西村:はい。藍染もだいたい分業のものづくりなんですよ。例えば、徳島にいる僕の師匠は、藍を育てて、すくもを作るまでの専業農家です。これを藍師と言います。僕は今500kg前後の藍を栽培してますが、師匠のところでは毎年、すごい量の藍を採ってね。全国にいる紺屋や作家の方々へすくもを出荷して、その方々は染色液を仕込んで作品を作る。これがいわゆる染師という人たちで、分業しています。
——藍師と染師、農家と作家で分かれているんですね。
西村:はい。土から種から染めるまで点を追って見たいので一貫してやっています。でもやっぱり藍師に寄りますね。農家をやっていたら、この5月くらいから畑に出る日が多くなるので、作品をつくる時間が少なくなります。
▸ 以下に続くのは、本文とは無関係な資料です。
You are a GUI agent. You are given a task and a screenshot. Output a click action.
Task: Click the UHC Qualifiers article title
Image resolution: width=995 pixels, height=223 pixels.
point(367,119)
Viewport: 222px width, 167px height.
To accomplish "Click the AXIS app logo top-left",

そんな事もあって、藍農家の西村ですって言うようにしてますね。
年々、藍染をしたいという声は多くなってきてるように思いますが藍農家はなかなか増えないですね。
オオニシカナコ(以下 オオニシ):汗をかく仕事ですもんね。
西村:そうですね。便利な世の中になってきたからこそ、農家はしんどいし、汚れるし、稼げないというイメージがまだ残ってるように思います。米農家よりも料理店、漁師よりも寿司屋が注目され、利益が大きい。藍もそうです。
藍染をしたい人にとっては、すくもをどこから手に入れるのかという点は難しい問題の一つですよね。僕の師匠も出荷先は決まっていて、収穫できる量も毎年ムラがあるので、すくもを欲しい人に対して生産量が追いついていないのが現状です。
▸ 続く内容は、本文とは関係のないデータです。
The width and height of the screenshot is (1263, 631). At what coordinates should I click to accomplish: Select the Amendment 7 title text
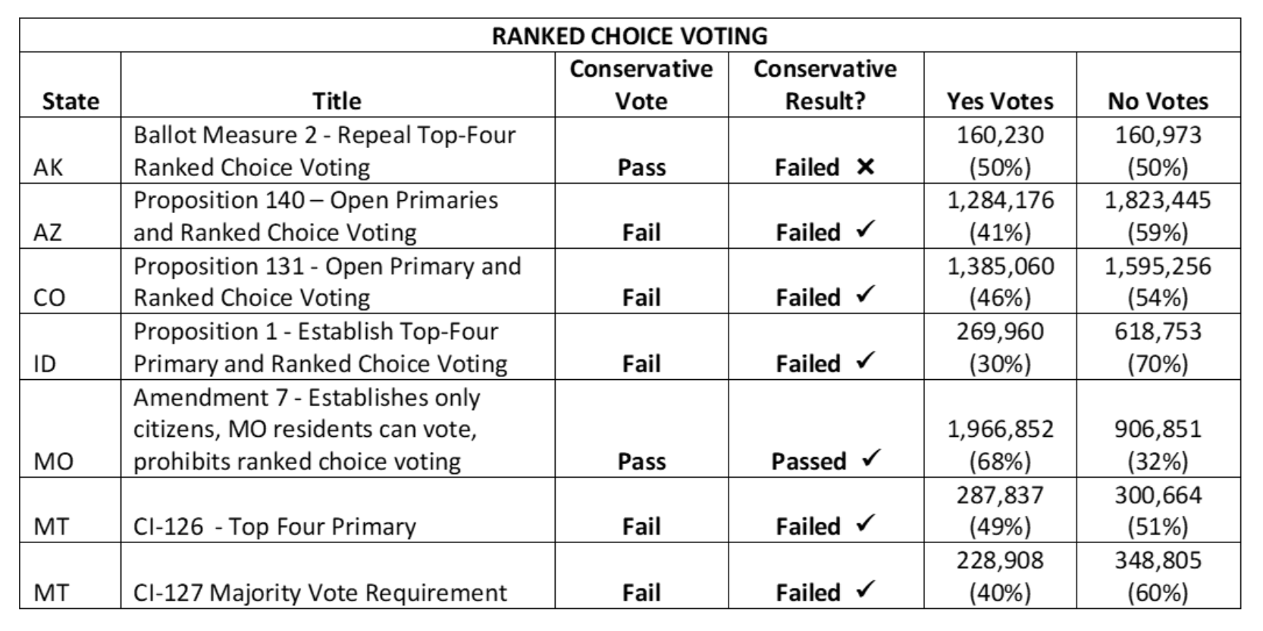coord(307,429)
古布や襤褸(ぼろ)と出合ったことから、徳島で2年間の藍農家修行へ
——西村さんが藍を知る、藍農家になるきっかけはなんだったのでしょうか?
西村:進学はせず、とりあえずで高校を卒業してしまって、自分のやりたいことを探してたんです。昔から自分が納得しなかったら興味を持てないし、行動しない。でも興味が湧いたことにはどんどん向かっていくタイプでした。
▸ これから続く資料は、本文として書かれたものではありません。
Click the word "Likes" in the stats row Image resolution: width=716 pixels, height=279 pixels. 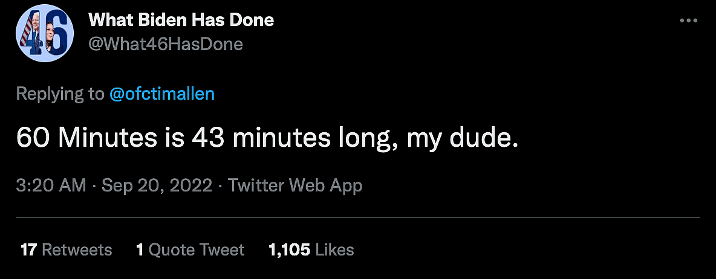coord(334,249)
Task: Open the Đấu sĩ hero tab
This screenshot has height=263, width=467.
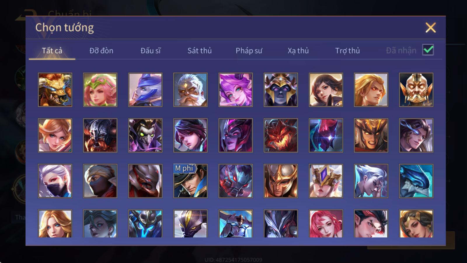Action: 151,51
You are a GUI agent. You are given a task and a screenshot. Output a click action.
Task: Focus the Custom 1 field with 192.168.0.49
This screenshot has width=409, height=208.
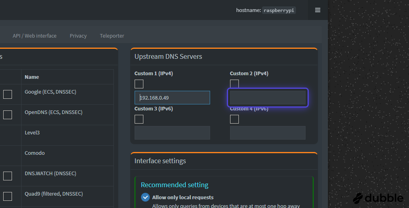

——やりたいことを見つけるのは意外と難しいですよね。
西村:はい。当時、18歳の自分が「好きなこと」ってなんだろう?って考えたときに一つ、ファッションが好きという点でした。ファッションはどこか「自分らしさの表現」と繋がる点もあって。国内外のブランドに触れてみるうちに、背景の見えるものづくりばかりに目がいくようになってたんです。シャツ1枚だとしたら、それがつくり出されるまでの背景、そして布を見るようになるんですよね。この色が好き、この柄が好きというのにはじまり、同じ綿でもこっちの方が好きやな、とか。骨董市にも行くようになって、そこで、古布や襤褸(ぼろ)と出合ったんです。擦れたり破れたりして使い古した布を大事に手縫いでつぎはぎして世代を越えてきた美しい布です。
「なんやこの美しい布は」と。調べると、日本の藍は奈良時代からはじまり、江戸時代には庶民の暮らしに藍染が深く浸透していた事、インド藍や合成染料により日本の蓼藍の生産が衰退したものの現代にまで細々と受け継がれてきた事を知りました。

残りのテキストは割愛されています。